[SUPPLIED DATA]:
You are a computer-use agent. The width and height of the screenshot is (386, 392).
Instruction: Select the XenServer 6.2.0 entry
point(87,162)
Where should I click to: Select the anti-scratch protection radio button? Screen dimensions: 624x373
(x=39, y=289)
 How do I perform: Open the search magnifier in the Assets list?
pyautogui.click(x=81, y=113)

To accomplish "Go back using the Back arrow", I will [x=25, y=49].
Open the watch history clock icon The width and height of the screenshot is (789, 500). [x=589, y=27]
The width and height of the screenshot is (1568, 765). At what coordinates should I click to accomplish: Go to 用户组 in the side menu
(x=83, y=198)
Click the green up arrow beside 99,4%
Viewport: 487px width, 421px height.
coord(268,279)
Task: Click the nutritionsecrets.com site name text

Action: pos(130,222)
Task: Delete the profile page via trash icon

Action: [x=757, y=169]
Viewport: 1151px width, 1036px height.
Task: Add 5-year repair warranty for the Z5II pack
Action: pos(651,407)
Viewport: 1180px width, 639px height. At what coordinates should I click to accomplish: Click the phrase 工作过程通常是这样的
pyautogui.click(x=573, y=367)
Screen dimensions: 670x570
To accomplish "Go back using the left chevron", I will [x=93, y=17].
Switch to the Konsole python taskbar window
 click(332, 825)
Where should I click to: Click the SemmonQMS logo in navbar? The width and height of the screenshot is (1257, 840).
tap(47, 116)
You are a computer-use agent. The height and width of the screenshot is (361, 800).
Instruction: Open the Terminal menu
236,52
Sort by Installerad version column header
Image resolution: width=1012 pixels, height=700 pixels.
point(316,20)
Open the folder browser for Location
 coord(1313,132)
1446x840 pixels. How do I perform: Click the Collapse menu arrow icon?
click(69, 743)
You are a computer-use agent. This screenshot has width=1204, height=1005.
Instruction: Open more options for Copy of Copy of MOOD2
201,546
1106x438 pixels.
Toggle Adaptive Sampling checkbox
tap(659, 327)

[GOAL OF THE EXERCISE]:
What is wanted is an exact repetition of the lines from the one with "1106x438 pixels." through the last line of the material above, both ends included.

[RESULT]:
1106x438 pixels.
Toggle Adaptive Sampling checkbox
tap(659, 327)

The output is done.